'Like back in Syria': Refugees join flood clean-up

They know catastrophe all too well: these Syrians rushed to volunteer after Germany's most devastating floods in 60 years.

Helping Germans clean up their houses and renovate them, drawing on their past experiences.

Germany lost at least 180 lives in this month's flooding.

Anas Alakkad, co-organizer of the group Syrian Volunteers in Germany, said the tragedy took him right back.

"What we knew of Germany is that it was very organized, very nice, very green. And then here in the disaster area we felt like we were back in Syria. And we felt like this couldn't be happening. We must do something. And that has inspired us."

In 2015, Germany opened its borders to more than a million migrants, many of them Syrians fleeing war and poverty.

The group says hundreds of its volunteers have rushed to the flood-hit areas in western Germany.

Mouaiad Abedelbi, a Syrian volunteer who lives in Ahrweiler, said his apartment, too, was destroyed.
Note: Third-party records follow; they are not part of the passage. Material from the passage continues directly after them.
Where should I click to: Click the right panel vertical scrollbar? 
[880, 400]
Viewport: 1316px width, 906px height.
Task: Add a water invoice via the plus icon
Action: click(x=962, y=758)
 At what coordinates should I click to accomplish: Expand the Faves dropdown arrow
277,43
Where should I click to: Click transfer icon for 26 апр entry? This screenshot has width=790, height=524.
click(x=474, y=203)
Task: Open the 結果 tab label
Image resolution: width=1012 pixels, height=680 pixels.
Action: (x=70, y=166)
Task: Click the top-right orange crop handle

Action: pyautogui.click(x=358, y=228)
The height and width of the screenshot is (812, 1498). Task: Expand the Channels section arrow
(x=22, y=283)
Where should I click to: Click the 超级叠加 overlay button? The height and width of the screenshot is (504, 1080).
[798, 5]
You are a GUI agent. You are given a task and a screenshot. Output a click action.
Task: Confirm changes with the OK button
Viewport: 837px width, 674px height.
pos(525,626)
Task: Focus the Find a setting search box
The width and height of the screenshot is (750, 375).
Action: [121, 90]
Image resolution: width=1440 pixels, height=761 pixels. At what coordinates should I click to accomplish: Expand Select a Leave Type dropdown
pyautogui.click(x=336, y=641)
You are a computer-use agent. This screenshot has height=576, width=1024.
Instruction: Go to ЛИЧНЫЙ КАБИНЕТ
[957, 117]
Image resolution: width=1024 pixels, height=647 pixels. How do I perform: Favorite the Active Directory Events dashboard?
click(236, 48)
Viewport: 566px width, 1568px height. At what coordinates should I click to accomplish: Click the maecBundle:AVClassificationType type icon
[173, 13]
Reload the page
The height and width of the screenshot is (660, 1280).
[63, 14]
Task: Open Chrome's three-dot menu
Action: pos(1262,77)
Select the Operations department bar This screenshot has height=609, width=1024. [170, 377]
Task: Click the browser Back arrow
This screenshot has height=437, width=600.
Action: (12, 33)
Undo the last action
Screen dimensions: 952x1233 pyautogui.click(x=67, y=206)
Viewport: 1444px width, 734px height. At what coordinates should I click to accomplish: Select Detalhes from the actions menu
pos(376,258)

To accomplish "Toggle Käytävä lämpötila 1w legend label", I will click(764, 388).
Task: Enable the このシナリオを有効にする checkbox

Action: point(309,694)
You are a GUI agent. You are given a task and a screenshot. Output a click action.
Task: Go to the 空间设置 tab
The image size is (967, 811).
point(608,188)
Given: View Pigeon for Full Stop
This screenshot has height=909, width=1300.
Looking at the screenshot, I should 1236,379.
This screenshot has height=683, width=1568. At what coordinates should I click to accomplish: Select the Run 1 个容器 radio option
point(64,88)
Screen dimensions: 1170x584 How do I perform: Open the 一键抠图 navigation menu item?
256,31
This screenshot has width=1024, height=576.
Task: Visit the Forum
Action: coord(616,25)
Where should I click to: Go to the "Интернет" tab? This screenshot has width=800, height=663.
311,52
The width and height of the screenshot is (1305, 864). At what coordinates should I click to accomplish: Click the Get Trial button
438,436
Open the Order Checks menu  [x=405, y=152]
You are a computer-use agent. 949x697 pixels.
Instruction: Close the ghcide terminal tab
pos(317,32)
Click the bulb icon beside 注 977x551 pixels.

"Many of the Germans' houses are destroyed. And so is our apartment. We feel the same as our neighbors do. We have experienced that feeling already and now we have to feel it again. But at the end of the day, we are here to help, and we working hand in hand with the Germans to repair everything. No matter what, we are here."

Ahrweiler locals were grateful for the help.

"They are very fast and hardworking and full of ideas about how to renovate or remove something. It's great, it's a very fast team, this."

The floods have shaken up politics before a national election in September, raising uncomfortable questions about why Europe's largest economy was caught on the back foot.

According to a recent survey, two thirds of Germans believe their leaders could have done more to warn and protect communities from the flooding.